2.The Court heard the learned counsel on either side and considered the materials available. The award came to be passed under the following circumstances. A claim was made by the respondent herein with the allegations that the appellant/petitioner Company approached respondent for the purchase of plant and machineries; that the respondent agreed to provide an amount of Rs.60 lakhs on certain terms and conditions and on payment of security deposit; that as per the agreement, the appellant has to pay Rs.25,00,000/-; that pursuant to the agreement, dated 30.10.1993, the respondent gave Rs.45,39,507/- to the Company, wherefrom the machineries was to be purchased; that despite the payment of Rs.45,39,507/- was made, the appellant has breached the contract and has not paid the sums and hence, as per the agreement, not only sums paid by the respondents were recoverable, but also interest and damages and thus, made a claim.

3.The claim was resisted by the appellant. The Arbitral Tribunal, consisting of a Chairman and 2 members, on appraisal of the materials available, made an award, directing the appellant to pay a sum of Rs.84,07,116.16. Aggrieved over the said award, the appellant has challenged the same by way of O.P., in question, before the learned Single Judge on the following grounds:

a)The arbitral award dealt with the dispute not contemplated under the arbitral agreement.

b)Arbitral Tribunal was wrong in concluding that the transaction was one of loan and not lease finance facility.

c)The decision of the tribunal was beyond the scope of reference to the arbitration.

d)The arbitral award was in conflict with the public policy of India.

e)Counter claim of the petitioner was not at all considered and granting the benefit of depreciation was contrary to all its findings that the transaction was only finance transaction.

4.The learned Single Judge, after hearing the submissions made on either side and looking into the materials, was of the opinion that no ground or reason was made out to interfere and hence recording so, has dismissed the petition. Aggrieved over the same, this appeal has been brought forth by the appellant, who challenged the award before the learned Single Judge.

5.Advancing arguments on behalf of the appellant, the learned counsel would submit that the only document that was entered into between the parties was the lease agreement.

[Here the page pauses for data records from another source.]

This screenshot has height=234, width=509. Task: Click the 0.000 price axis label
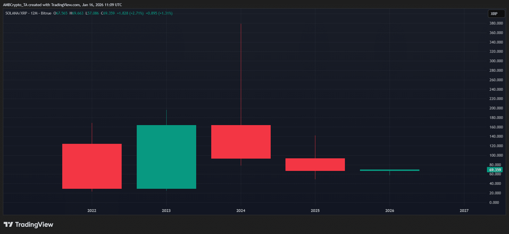tap(494, 202)
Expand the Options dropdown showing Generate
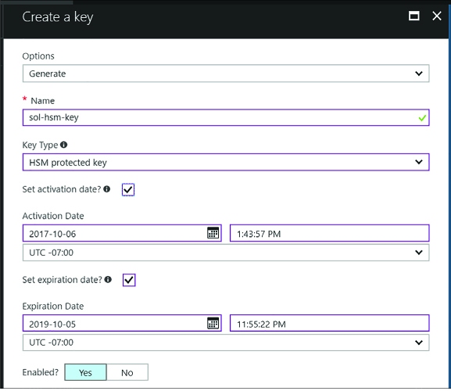The image size is (451, 391). [x=226, y=74]
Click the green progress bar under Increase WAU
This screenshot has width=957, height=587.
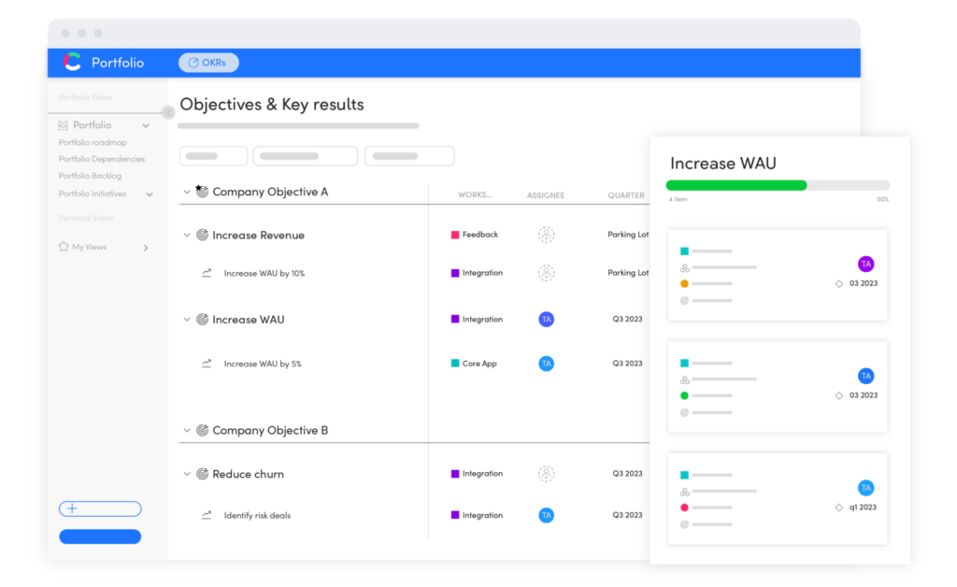736,185
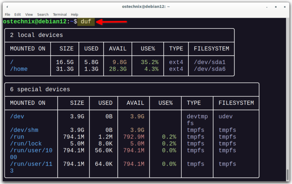Image resolution: width=292 pixels, height=184 pixels.
Task: Click the /home mount point entry
Action: point(19,69)
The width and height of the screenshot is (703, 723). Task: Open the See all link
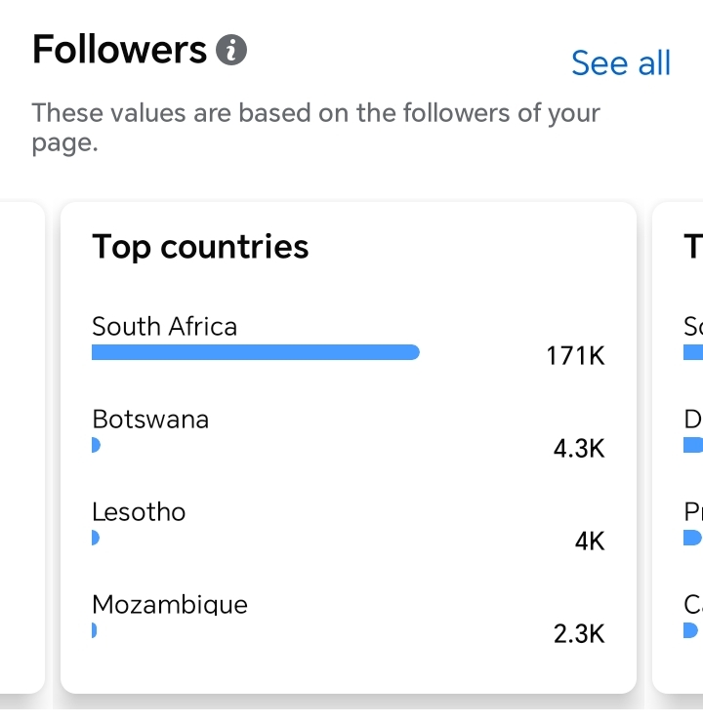(x=621, y=62)
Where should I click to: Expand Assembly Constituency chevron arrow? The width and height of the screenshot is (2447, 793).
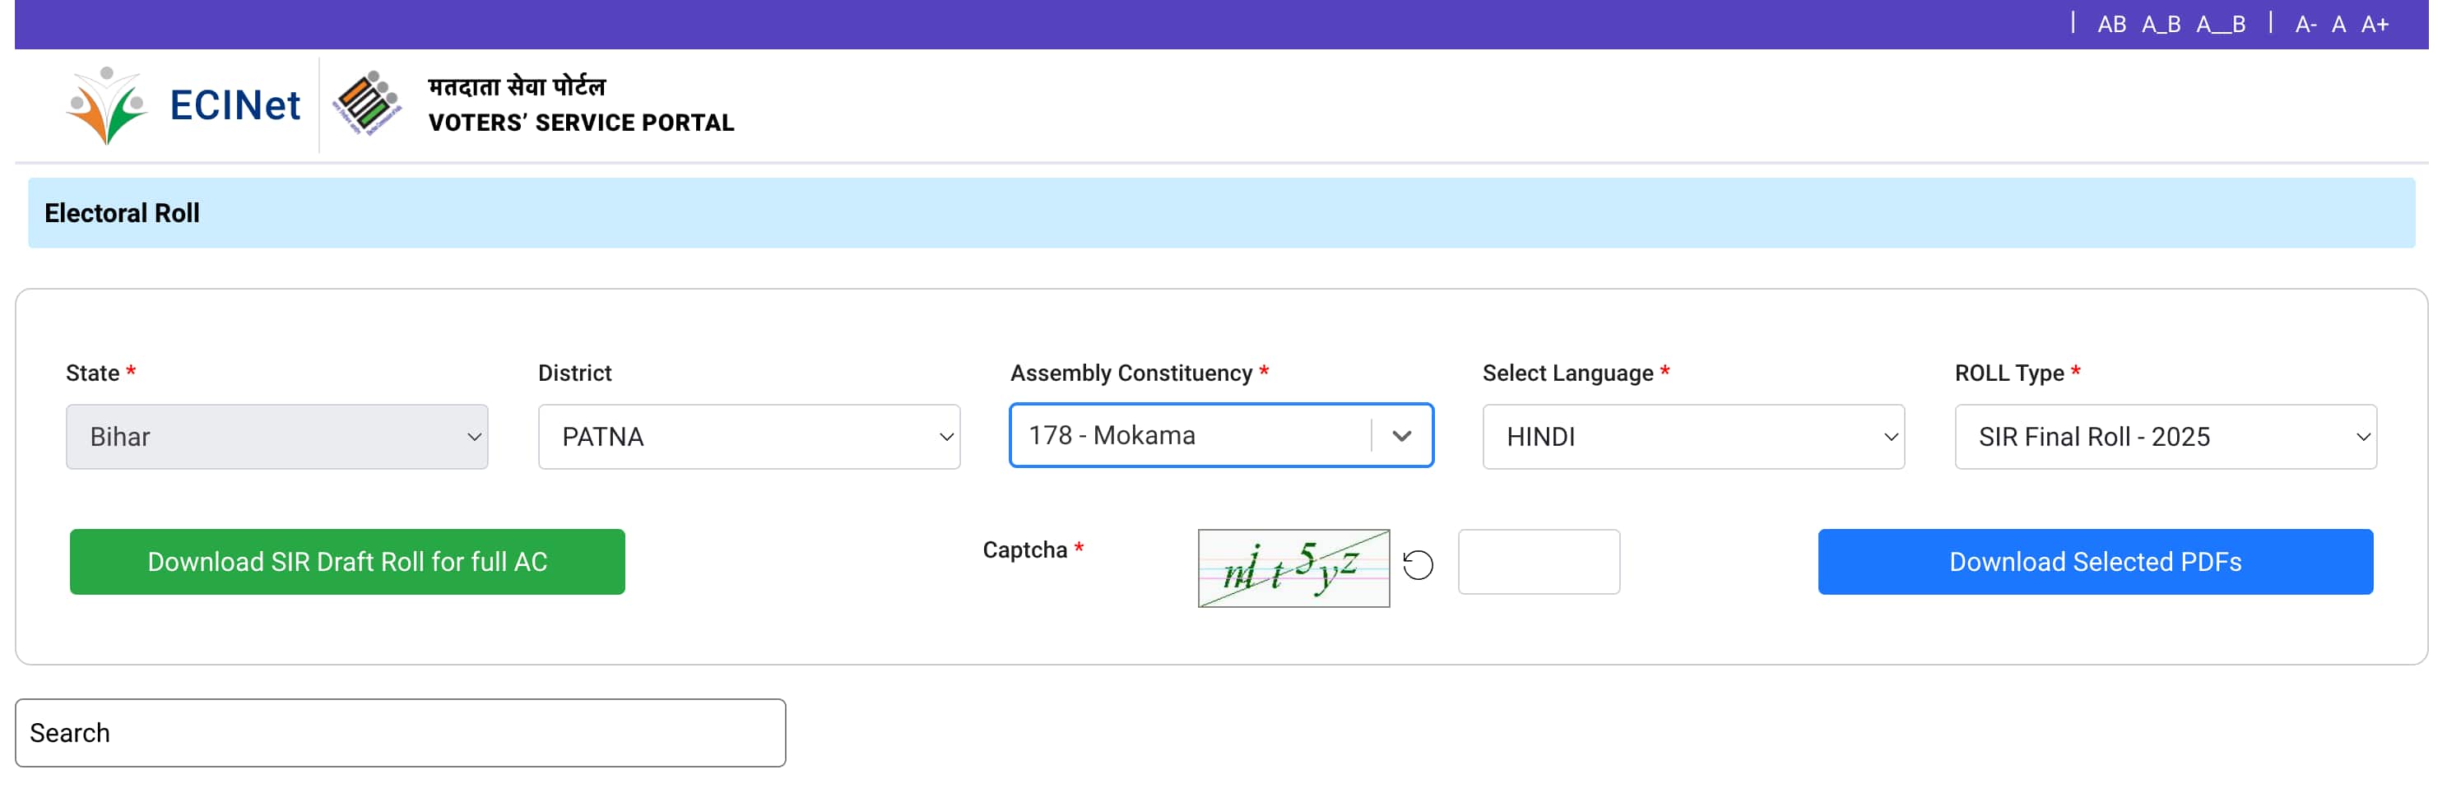(x=1401, y=436)
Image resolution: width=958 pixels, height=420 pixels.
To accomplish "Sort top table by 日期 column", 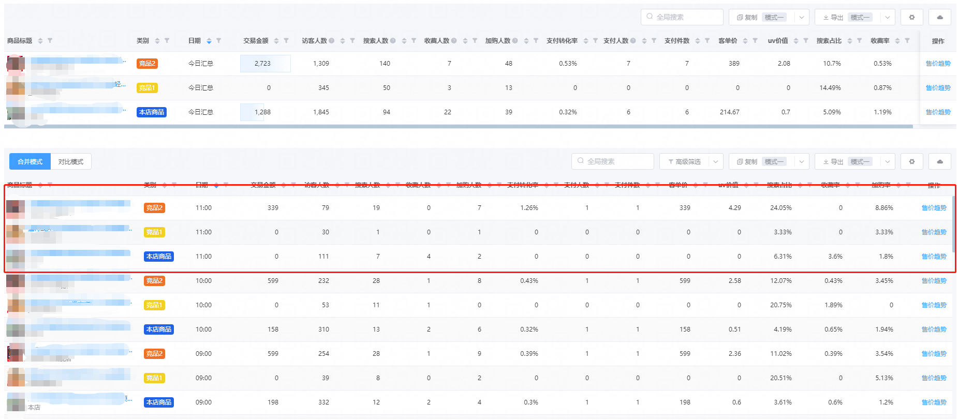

Placing reliance and also taking into the relevant clauses in the agreement entered into between the parties, the learned counsel would lay emphasis that the arbitral Tribunal has proceeded in a wrong premise that it was a loan agreement, but actually it was not so; that there was not even pleadings to that effect and no material was also placed; that a reading of the award would clearly indicate that it was contrary to the actual facts and circumstances and also the situation; that the arbitral Tribunal has spelt out as if there should have been consensus-ad-idem between the parties, which was not evident so; that the arbitral Tribunal has not appreciated the terms of contract entered into between the parties, but has deviated therefrom and has proceeded in its own way; that once scope of reference that was made was in respect of the lease agreement, it has taken the same as loan agreement and has passed the award; that it can be well stated that the award was beyond the scope of reference; that placing reliance on the decision of the Supreme Court reported in 2003 (5) SCC 705 (OIL & NATURAL GAS CORPORATION LTD. VS. SAW PIPES LTD.), learned counsel would submit that it is a case where arbitral Tribunal has taken into consideration as if it was a loan transaction; that if to be so, no question of any depreciation that would be liable to be paid by the appellant would arise; that having found so that it was a loan transaction, the finding that there was depreciation and the appellant was liable to make it good, is nothing but clearly indicate an utter confusion in the mind of arbitral tribunal and under these circumstances, the award should have been set aside by the learned Single Judge, but he has not adverted to the attention of any of these aspects and has taken a view that no one ground under Section 34 of the Arbitration and Conciliation Act, 1996, in order to set aside the award, was noticed by the court and hence it is not a fit case for setting aside the arbitral award and therefore, dismissed the petition.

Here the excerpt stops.